When do they become a problem?

In small numbers, Demodex mites appear to be silent passengers. But when populations explode—sometimes to dozens per follicle—they have been linked to rosacea, blepharitis (eyelid inflammation), and a particular kind of pustular acne. The mechanism is still debated. Some researchers believe the problem is mechanical: too many mites physically distending the follicle, triggering inflammation. Others point to the bacteria that live inside Demodex guts—primarily Bacillus oleronius—which may provoke an immune response when the mite dies and ruptures. (For a deeper look at the microbial side of rosacea, see our full overview of the condition.)
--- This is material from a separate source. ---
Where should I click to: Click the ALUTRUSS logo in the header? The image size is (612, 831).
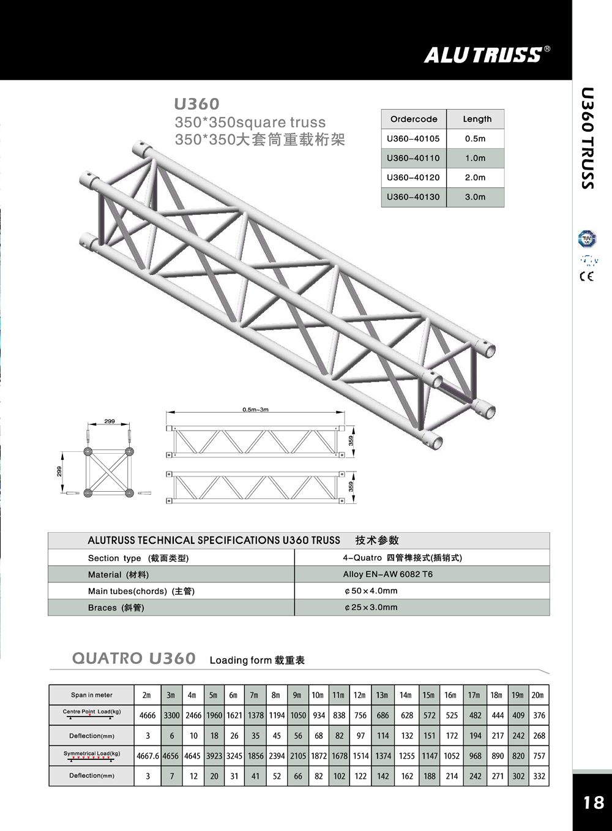tap(483, 55)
Interestingly, Demodex overgrowth is more common in people with weakened immune systems or disrupted skin barriers. It is unclear whether the mites are the cause or simply opportunistic beneficiaries of an already compromised environment.

The evolutionary oddity

The most striking feature of Demodex is what it has lost. These mites have the smallest genome of any known arthropod—just 67 million base pairs—because they have outsourced almost everything to you. They do not synthesize their own melatonin; they rely on yours to regulate their nocturnal activity. They have no genes for UV protection, because they live in darkness. And they have eliminated the genes for defecation, which means their bodies are, in essence, tiny time bombs of accumulated waste. This extreme minimalism suggests Demodex has been living on mammalian skin for millions of years—long enough to strip away every function not strictly necessary for survival inside a follicle. (What other ancient partnerships might be written into your skin?)
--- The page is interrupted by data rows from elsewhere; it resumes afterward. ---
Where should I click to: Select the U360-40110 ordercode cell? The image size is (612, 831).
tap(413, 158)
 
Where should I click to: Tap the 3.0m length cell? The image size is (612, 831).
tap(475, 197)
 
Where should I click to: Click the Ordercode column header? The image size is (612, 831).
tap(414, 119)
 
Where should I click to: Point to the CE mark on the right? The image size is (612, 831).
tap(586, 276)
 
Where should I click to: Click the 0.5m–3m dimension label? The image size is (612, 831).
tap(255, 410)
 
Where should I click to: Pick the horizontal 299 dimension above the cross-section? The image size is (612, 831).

Why this matters for your skin

If you have persistent redness, especially around the nose and cheeks, or recurring eyelid irritation, an overgrowth of Demodex may be contributing. Gentle cleansing, particularly around the lash line, can help keep populations in check. But for most people, these mites are simply part of the invisible ecosystem that has shared your face for as long as you have had one.

References

• Byrd AL, Belkaid Y, Segre JA. The human skin microbiome. Nat Rev Microbiol. 2018.
• Lacey N, Delaney S, Kavanagh K, Powell FC. Mite-related bacterial antigens stimulate inflammatory cells in rosacea. Br J Dermatol. 2007.
• Two AM, Wu W, Gallo RL, Hata TR. Rosacea: part I. Introduction, categorization, histology, pathogenesis, and risk factors. J Am Acad Dermatol. 2015.
• Grice EA, Segre JA. The skin microbiome. Nat Rev Microbiol. 2011.